By Manas Mishra
(Reuters) - Two major shareholder advisory firms urged investors to vote against billionaire investor David Tepper's hedge fund demand that Allergan Plc immediately split the roles of chief executive officer and chairman, in a boost to the Botox maker.
The recommendation from Institutional Shareholder Services LP and Glass Lewis & Co against the proposal of Tepper's Appaloosa gives firepower to Allergan Chairman and CEO Brent Saunders ahead of the drugmaker's shareholder meeting on May 1.
"Their recommendations affirm our position that our plan to adopt separate Chair and CEO positions with the next leadership transition is the best approach for Allergan shareholders," Allergan said in a statement.

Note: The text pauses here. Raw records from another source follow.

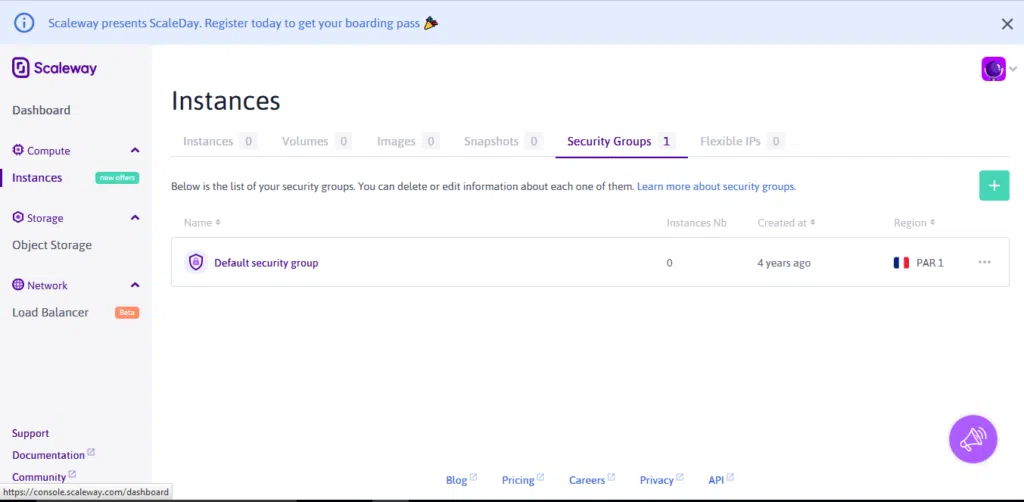Click the purple megaphone announcements button

pyautogui.click(x=972, y=439)
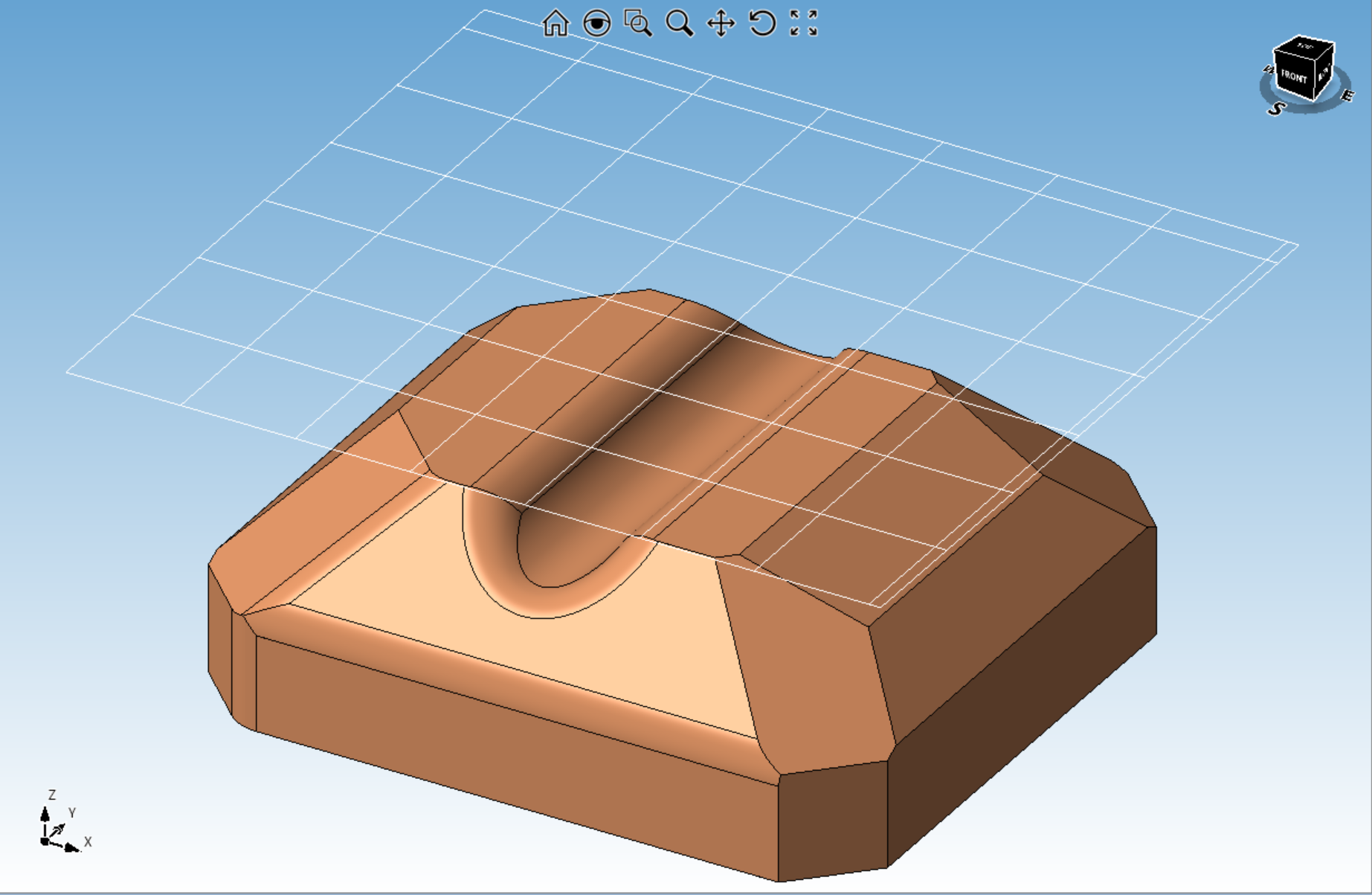Activate the zoom window tool

(x=637, y=23)
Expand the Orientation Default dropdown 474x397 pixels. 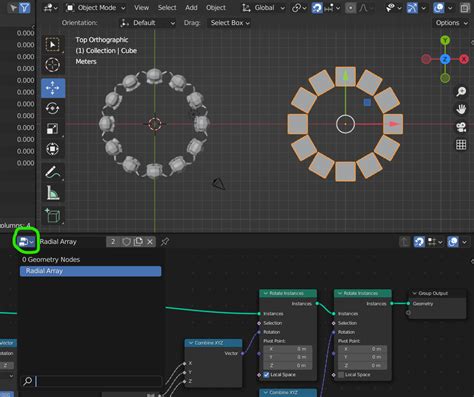coord(148,23)
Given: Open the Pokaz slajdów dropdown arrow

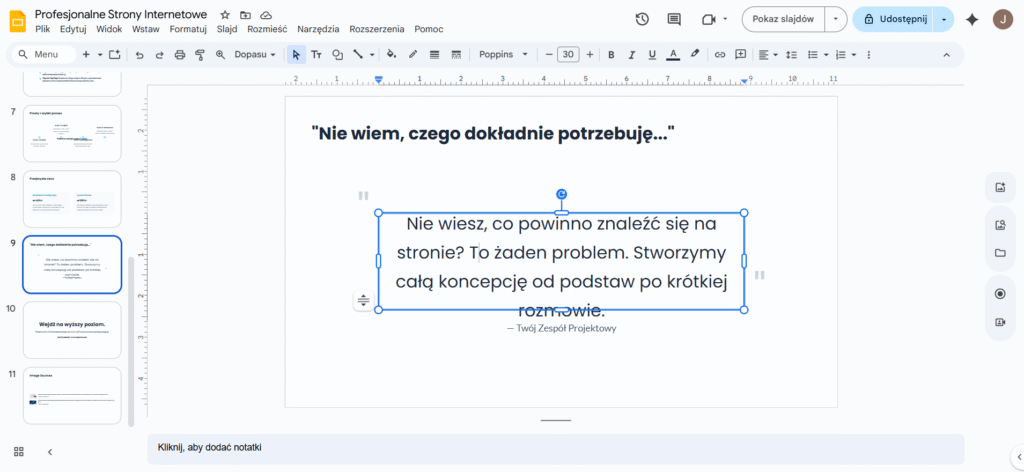Looking at the screenshot, I should [835, 19].
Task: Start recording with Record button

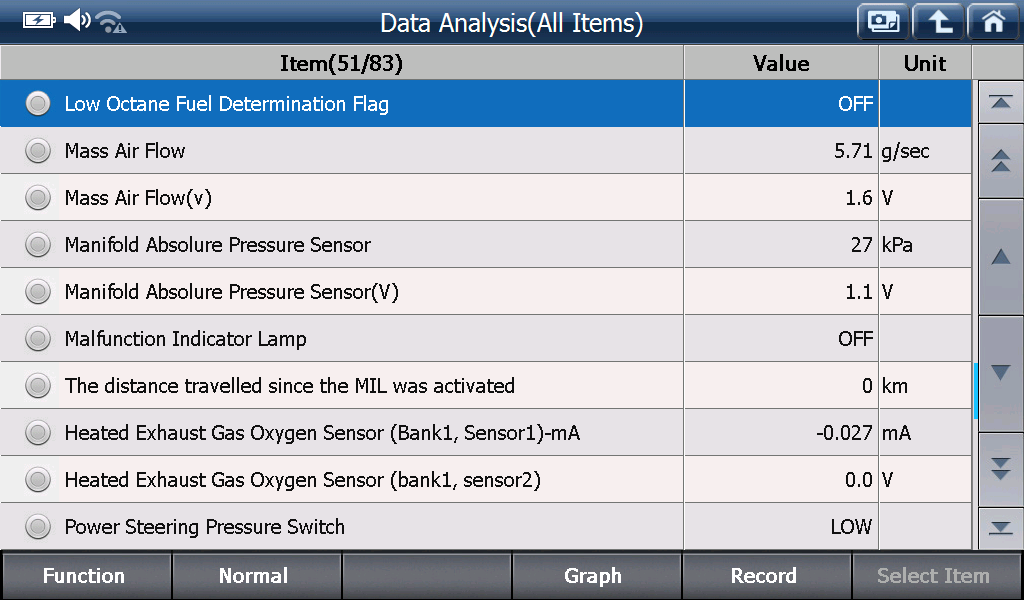Action: (765, 576)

However, an analyst said the recommendations were contrary to the views of many investors.
"This news is likely to frustrate a sizeable group of shareholders and we continue to await the result of the vote," RBC Capital Markets analyst Randall Stanicky said.
Appaloosa has been pressing Allergan since last year to separate the two roles, and asked for an immediate split after Allergan said an independent member of its board would be chairman, but only at its next leadership change.
Both the proxy firms said that an immediate separation of the roles was not necessary.
"There are no significant concerns regarding the board's current leadership structure sufficient to suggest that an immediate split of the CEO and chairman roles is warranted at this time rather than at the next CEO transition," ISS was quoted as saying in the Allergan statement.
Appaloosa said ISS' recommendations were "baffling" as they were inconsistent with the firm's support for a similar proposal last year, and asked shareholders to vote for its proposal.
Allergan, under pressure to rescue the company's falling stock prices, launched a review of its strategy last year. But that review is likely to result in the sale of its relatively small infectious disease unit.
Appaloosa has voiced its discontent with the results of the review, and has called for a breakup or sale of the company, citing recent clinical failures such as that of its depression treatment rapastinel.
Allergan's shares have fallen about 12 percent in the past 12 months. They trade nearly 60 percent below their record high of $340.33 in 2015.